* **EXERCISE MATERIALS**
====================

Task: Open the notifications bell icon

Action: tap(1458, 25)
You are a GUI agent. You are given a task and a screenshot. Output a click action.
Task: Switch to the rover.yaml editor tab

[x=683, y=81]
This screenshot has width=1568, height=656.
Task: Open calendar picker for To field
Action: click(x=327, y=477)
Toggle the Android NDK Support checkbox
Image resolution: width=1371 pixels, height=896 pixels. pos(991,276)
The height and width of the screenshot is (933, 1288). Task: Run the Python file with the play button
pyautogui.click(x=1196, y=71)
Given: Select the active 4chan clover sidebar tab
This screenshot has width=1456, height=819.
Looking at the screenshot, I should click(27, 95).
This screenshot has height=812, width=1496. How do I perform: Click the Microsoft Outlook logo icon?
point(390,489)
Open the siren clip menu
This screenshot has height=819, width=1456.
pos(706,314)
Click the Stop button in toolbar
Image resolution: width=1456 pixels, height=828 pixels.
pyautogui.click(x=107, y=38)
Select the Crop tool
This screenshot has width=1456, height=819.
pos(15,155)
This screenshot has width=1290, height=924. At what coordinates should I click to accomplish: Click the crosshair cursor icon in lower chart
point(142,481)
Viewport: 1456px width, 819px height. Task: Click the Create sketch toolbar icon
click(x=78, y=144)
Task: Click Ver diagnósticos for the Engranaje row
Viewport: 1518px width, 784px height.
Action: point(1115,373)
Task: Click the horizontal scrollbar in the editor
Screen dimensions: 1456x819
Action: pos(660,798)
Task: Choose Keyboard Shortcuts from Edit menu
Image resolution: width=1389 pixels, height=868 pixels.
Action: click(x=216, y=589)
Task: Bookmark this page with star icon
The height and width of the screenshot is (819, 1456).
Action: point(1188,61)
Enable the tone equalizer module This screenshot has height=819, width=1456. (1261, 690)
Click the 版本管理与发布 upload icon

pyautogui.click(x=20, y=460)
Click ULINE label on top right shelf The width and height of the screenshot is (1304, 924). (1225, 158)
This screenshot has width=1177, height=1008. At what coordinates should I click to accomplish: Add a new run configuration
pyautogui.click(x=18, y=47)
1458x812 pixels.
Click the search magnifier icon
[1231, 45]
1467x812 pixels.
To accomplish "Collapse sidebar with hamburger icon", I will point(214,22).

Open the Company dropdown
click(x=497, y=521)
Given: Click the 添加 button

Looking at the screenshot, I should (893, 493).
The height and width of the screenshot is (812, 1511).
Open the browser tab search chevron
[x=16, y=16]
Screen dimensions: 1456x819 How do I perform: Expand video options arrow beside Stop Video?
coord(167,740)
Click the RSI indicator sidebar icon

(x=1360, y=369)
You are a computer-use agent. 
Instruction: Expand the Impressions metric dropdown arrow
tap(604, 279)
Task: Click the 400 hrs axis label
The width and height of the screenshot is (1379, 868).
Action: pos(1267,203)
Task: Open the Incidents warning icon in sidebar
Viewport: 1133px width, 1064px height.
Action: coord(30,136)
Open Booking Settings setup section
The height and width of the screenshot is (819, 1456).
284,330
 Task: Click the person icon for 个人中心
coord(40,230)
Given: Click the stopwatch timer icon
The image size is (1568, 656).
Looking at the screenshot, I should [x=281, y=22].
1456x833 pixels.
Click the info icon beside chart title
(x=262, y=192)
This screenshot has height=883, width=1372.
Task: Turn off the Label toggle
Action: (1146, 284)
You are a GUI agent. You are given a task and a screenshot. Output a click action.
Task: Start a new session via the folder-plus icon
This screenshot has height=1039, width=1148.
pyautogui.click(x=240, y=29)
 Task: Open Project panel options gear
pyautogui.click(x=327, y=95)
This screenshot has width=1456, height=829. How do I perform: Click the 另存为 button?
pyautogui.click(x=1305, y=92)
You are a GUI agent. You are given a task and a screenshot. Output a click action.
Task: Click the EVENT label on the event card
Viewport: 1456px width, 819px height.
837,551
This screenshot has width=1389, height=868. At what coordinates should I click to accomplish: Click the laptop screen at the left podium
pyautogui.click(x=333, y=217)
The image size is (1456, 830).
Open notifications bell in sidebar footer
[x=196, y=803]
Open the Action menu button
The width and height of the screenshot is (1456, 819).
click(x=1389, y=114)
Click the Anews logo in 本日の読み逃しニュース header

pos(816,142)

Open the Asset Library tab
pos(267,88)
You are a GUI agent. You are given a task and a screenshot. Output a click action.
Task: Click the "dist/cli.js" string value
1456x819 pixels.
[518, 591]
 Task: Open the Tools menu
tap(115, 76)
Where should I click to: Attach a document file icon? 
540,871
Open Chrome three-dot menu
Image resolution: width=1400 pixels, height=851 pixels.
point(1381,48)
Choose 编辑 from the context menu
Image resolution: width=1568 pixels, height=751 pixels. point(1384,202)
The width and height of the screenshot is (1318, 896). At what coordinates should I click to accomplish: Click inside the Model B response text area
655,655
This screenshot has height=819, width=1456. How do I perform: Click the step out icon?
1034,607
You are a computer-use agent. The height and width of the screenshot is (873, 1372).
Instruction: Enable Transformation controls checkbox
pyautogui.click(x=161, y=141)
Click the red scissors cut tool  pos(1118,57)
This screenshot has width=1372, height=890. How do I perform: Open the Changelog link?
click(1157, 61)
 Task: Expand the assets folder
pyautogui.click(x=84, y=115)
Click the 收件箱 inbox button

====================

* **WHAT TO PRODUCE**
Above are the records; print exactly the lines from the line with "1458x812 pixels." to the line with "Task: Open the Incidents", including both, and nothing else.

* **EXERCISE SOLUTION**
1458x812 pixels.
Click the search magnifier icon
[1231, 45]
1467x812 pixels.
To accomplish "Collapse sidebar with hamburger icon", I will point(214,22).

Open the Company dropdown
click(x=497, y=521)
Given: Click the 添加 button

Looking at the screenshot, I should (893, 493).
The height and width of the screenshot is (812, 1511).
Open the browser tab search chevron
[x=16, y=16]
Screen dimensions: 1456x819 How do I perform: Expand video options arrow beside Stop Video?
coord(167,740)
Click the RSI indicator sidebar icon

(x=1360, y=369)
You are a computer-use agent. 
Instruction: Expand the Impressions metric dropdown arrow
tap(604, 279)
Task: Click the 400 hrs axis label
The width and height of the screenshot is (1379, 868).
Action: pos(1267,203)
Task: Open the Incidents warning icon in sidebar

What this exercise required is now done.